1. Field of the Invention
This application relates generally to event correlation in complex systems using codebook correlation techniques to relate events such as, e.g., problems to observable events such as symptoms and, more particularly, to determining root problems or other events using codebook correlation when some observable events are indeterminable or otherwise unknown.
2. Description of Related Art
Codebook correlation is a technique used for identifying the root cause of a problem or other event in a system. Examples of codebook correlation techniques are described in U.S. Pat. Nos. 5,528,516; 5,661,668; and 6,249,755 all issued to Yechiam Yemini et al. (herein referred to as the “Yemini et al. Patents”), which are incorporated herein by reference in their entirety.
Codebook correlation can be applied to virtually any system generating events. Such systems can indude, but are not limited to, enterprise management systems, engineering systems, communications systems, networked information technology (M systems, distributed systems, application services, application servers, utility computing systems, autonomic systems, grid computing systems, satellites, business process systems, utility systems, electric power grids, biological systems, medical systems, weather systems, financial market systems, weapons systems, complex vehicles such as spacecraft, medical diagnosis, and financial market analysis.
Briefly, codebook correlation relates events using a data structure such as a mapping, e.g., a table or graph relating particular events represented in a given column with other events represented in a given row. Deterministic or probabilistic approaches can be used.
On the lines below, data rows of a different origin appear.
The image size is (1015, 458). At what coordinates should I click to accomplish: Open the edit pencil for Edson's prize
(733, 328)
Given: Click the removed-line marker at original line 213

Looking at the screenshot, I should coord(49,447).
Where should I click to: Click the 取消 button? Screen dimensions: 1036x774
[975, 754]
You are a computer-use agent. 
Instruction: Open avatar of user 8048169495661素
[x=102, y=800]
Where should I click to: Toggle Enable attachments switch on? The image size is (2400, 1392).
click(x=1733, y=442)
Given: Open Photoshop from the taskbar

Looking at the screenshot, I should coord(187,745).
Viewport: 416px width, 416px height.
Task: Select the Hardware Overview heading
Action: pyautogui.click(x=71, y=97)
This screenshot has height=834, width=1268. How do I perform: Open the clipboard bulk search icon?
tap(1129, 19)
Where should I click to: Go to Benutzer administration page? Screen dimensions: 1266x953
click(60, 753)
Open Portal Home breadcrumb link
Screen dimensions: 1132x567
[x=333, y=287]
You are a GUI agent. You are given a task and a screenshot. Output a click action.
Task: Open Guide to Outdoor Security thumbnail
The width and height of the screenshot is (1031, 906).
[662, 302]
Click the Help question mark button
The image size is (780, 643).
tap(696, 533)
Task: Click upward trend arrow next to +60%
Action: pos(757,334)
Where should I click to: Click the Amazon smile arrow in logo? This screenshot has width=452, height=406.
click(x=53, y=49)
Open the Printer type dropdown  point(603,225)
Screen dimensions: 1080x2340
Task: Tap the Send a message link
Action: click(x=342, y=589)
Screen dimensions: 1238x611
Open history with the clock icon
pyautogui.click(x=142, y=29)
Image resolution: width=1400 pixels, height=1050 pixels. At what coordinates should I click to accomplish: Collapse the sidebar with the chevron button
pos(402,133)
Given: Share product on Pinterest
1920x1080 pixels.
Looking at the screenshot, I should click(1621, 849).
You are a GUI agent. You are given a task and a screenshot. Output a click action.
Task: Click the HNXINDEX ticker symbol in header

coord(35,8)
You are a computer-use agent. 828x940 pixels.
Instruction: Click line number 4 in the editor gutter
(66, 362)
If using a deterministic approach, the intersection of each row and column can be designated, e.g., as “1” if the event causes the other event and “0” otherwise. Alternatively, if using a probabilistic approach, the intersection of each row ‘E2’ and column ‘E1’ can be designated ‘p’, where p is the probability that E1 causes E2.
In one application, codebook correlation can be used to relate a particular events such as problems or other exceptional events to observable events such as symptoms. One can in addition also relate any event exceptional or not to symptoms. In this case, the codebook table can have each row “S” corresponding to a symptom, and each column “P” corresponding to a problem. Using a deterministic approach, the intersection of each row and column can be designated, e.g., as “1” if the problem causes the symptom and “0” otherwise. Alternatively, probabilities can be used where the intersection of each row S and column P can be designated p, where p is the probability that P causes S.
Each column thus created specifies the “signature” of a problem, i.e., it identifies a set of symptoms that a problem causes. An observer of the symptoms of a working system can use the codebook columns to quickly identify the respective problem. Several extensions and variations of these correlation techniques are described in the Yemini et al. Patents, and are incorporated by reference herein.
In some cases, the observed symptoms do not exactly match any of the codebook problem (or other event) signatures. In such cases, the distance between the observed symptoms and the problem signature can be determined to find a sufficiently close match. There are several possible ways of determining the distance. One method in the case of deterministic codebooks (with‘1s’ and ‘0s’ in each column) is to count the number of mismatches between the signature and the observed symptoms. This number of mismatches defines a so-called Hamming distance between the observed symptoms and the signature. The case where the columns of the codebook have probabilities involves finding the most probable combination of problems that generates symptoms closest to the observed ones. A particular definition of distance between observed symptoms and signatures can be used, e.g., in this case. David Alan Ohsie “Modeled Abductive Inference for Event Management and Correlation” (1998) Ph.D Dissertation, Columbia University (“hereinafter the “Ohsie thesis”), e.g., in Section 5.2 provides a definition of such distance and several algorithms (some employing heuristics) that can find how close observed symptoms and signatures are according to the defined distance.
symptoms generated by a system are usually detected by a subsystem generically referred to herein as instrumentation. Such instrumentation detects and relays events to a management system, and can include, e.g., hardware components and software components (such as agents) associated with elements of the system.
Sometimes the scheme used by the instrumentation to detect symptoms might not poll all possible events in the system. In this case, there is no easy way to know if the symptom happened or if the instrumentation failed to detect it. The symptom can thus be said to be in an “unknown” state, i.e., whether the symptom happened or not cannot be assessed. This can lead to an incorrect diagnosis of the root cause problem. Symptoms that are not in “unknown” state are said to be in “known” state.